Afterward, as he hurried downstairs for something to eat, he was startled to find breakfast on the table and his wife pouring coffee.
"How'd you get down her so fast?" he asked. "We were just making love!"
"Oh my God," his wife gasped, "That's my mother up there! She came over early and had complained of having a headache. I told her to lie down for awhile."
Rushing upstairs, the wife ran to the bedroom. "Mother, I can't believe this happened. Why didn't you say something?"
The mother-in-law huffed, "I haven't spoken to that jerk for fifteen years and I wasn't about to start now!" ------------------------------------------------------------------------------------------ A blind man walks into a restaurant and sits down. The waiter, who is also the owner, walks up to the blind man and hands him a menu.
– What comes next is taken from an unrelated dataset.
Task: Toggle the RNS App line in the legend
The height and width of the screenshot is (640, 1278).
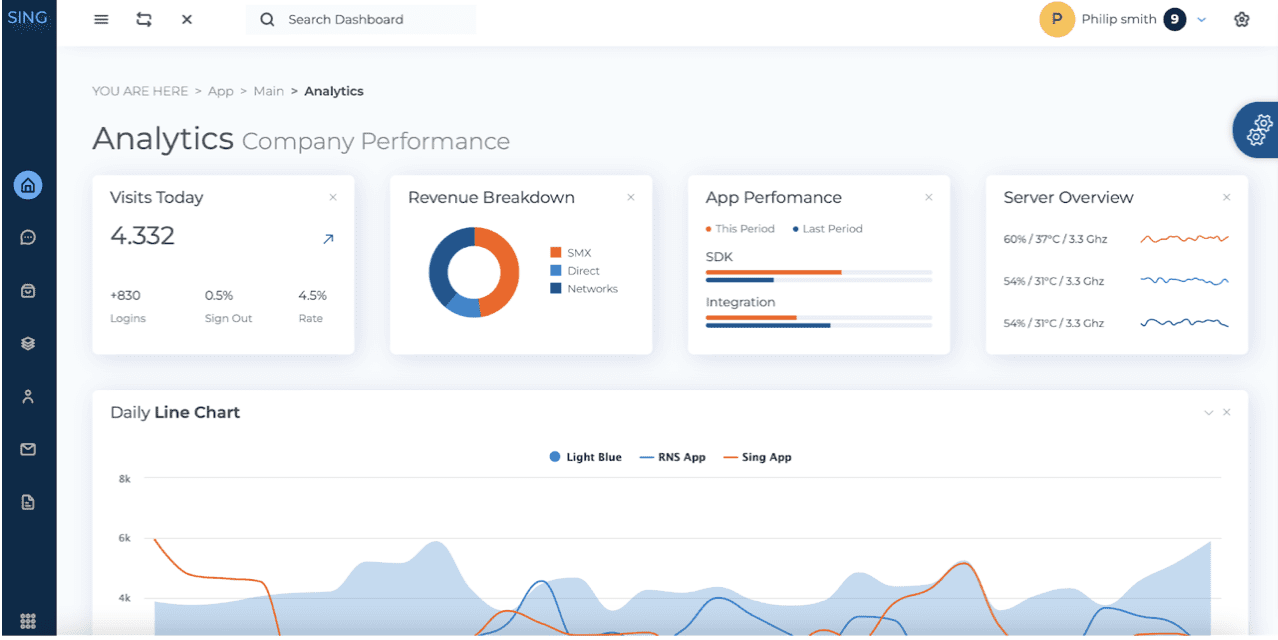Action: click(672, 456)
"I'm sorry sir, but I am blind, and can't read the menu. Just bring me a dirty fork from a previous customer, I'll smell it and order from there."
A little confused, the owner walks over to the dirty dish pile and picks up a greasy fork. He returns to the blind man's table and hands it to him. The blind man puts the fork to his nose and takes in a deep breath. "Ah, yes that's what I'll have, meat loaf and mashed potatoes."
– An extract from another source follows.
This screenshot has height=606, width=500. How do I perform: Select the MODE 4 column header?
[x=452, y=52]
Unbelievable, the owner says to himself as he walks towards the kitchen. The cook happens to be the owner's wife and he tells her what had just happened. The blind man eats his meal and leaves.
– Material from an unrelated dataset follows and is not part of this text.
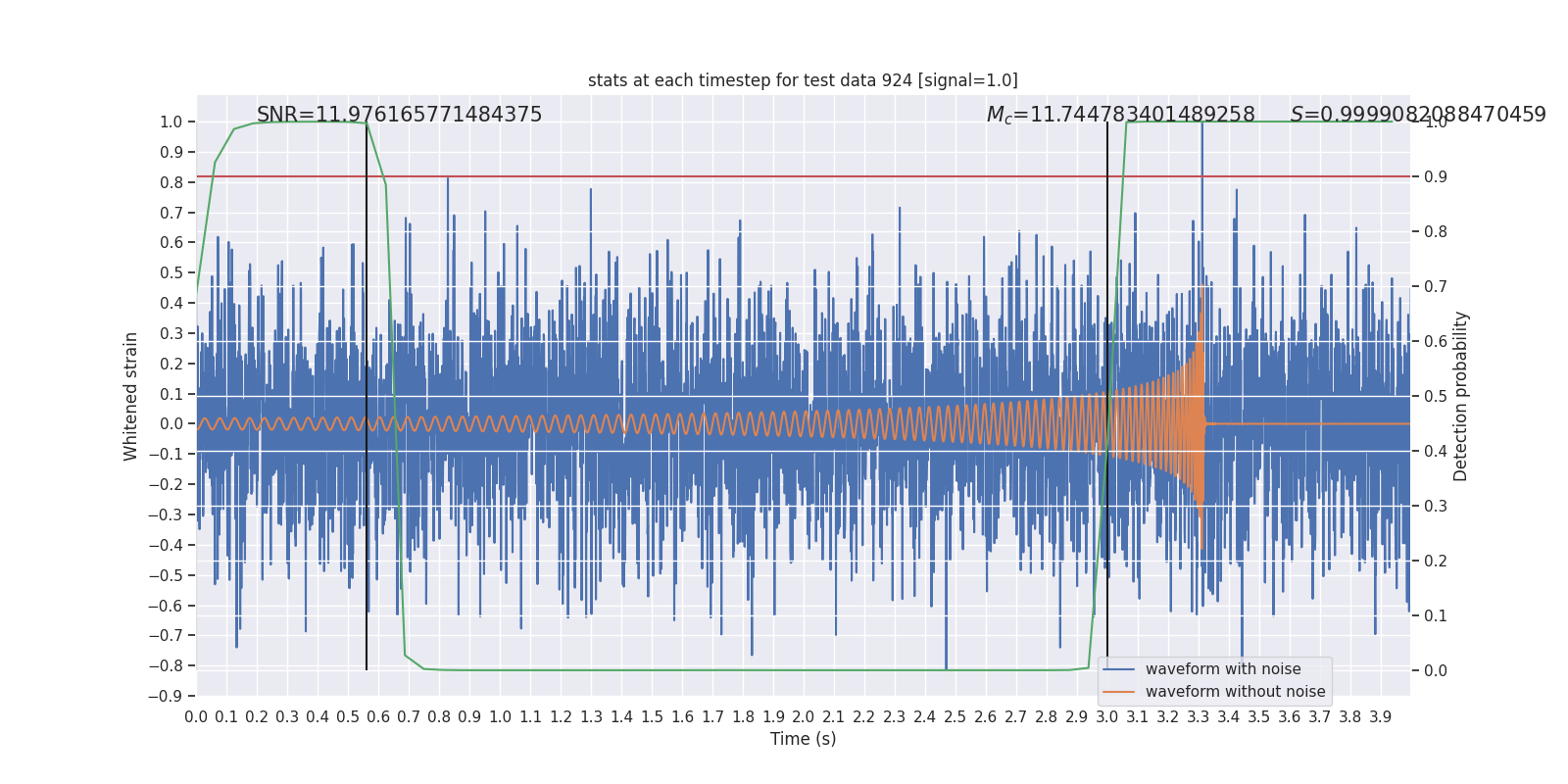Click the Mc chirp mass annotation
The height and width of the screenshot is (784, 1568).
click(1120, 115)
Several days later the blind man returns and the owner mistakenly brings him a menu again. "Sir, remember me? I'm the blind man."
"I'm sorry, I didn't recognize you. I'll go get you a dirty fork."
The owner again retrieves a dirty fork and brings it to the blind man. After another deep breath, the blind man says, "That smells great, I'll take the Macaroni and chess with broccoli. Once again walking away in disbelief, the owner thinks he blind man is screwing around with him and tells his wife that the next time the blind man comes in he's going to test him.
The blind man eats and leaves. He returns the following week, but this time the owner see's him coming and runs to the kitchen. He tells his wife, "Mary rub this fork on your panties before I take it to the blind man."
Mary complies and hands her husband the fork back. As the blind man walks in and sits down, the owner is ready and waiting.
"Good afternoon sir, this time I remembered you and I already have the fork ready for you."
The blind man puts the fork to his nose, takes a deep whiff and says, "Hey I didn't know that Mary worked here?" ------------------------------------------------------------------------------------------ After the handsome tourist had been served in the Las Vegas cocktail lounge, he beckoned the waitress back and said in a very soft voice, "Miss, would you give me a piece of ass?
"Lord, that's the most direct proposition I've ever had!" gasped the girl. But she smiled and added, "Sure, why not? It's pretty slow here right now, so let's go!"
When the pair returned an hour later, the man returned to the table where his drink was still waiting. The waitress gave him a wink and asked, "And will there be any thing else?"
"Yes, ma'am" replied the tourist. "In Virginia we like our bourbon and wat-ah cold.. Now I'll really need a piece of ass for my drink..." ------------------------------------------------------------------------------------------ A man driving on the highway is pulled up by a police officer on a bike. The officer says, "Pull over", and the driver pulls over to the side of the road.
He says, "I'm sorry, officer, was I speeding?".
The police officer says, "No, mate, but your wife fell out of the car a mile back".
The man replies, "Oh, that explains it. I thought I was going deaf." ------------------------------------------------------------------------------------------ A woman goes to her doctor and says she wants an operation because her Vagina lips are much too large. She asks the doctor to keep the operation a Secret as she's embarrassed and doesn't want anyone to find out. The doctor agrees.
She wakes up from her operation and finds three roses carefully placed beside her bed. Outraged she immediately calls in the doctor and says, "I thought I asked you not to tell anyone about my operation!" "Don't worry," he says, "I didn't tell anybody.
The first rose is from me. I felt bad because you went through this all by yourself.
The second one is from my nurse. She assisted me with the operation, and she had the operation done herself."
"Who is the third rose from?" she asked "Oh," says the doctor, "that rose is from a guy upstairs in the burn unit.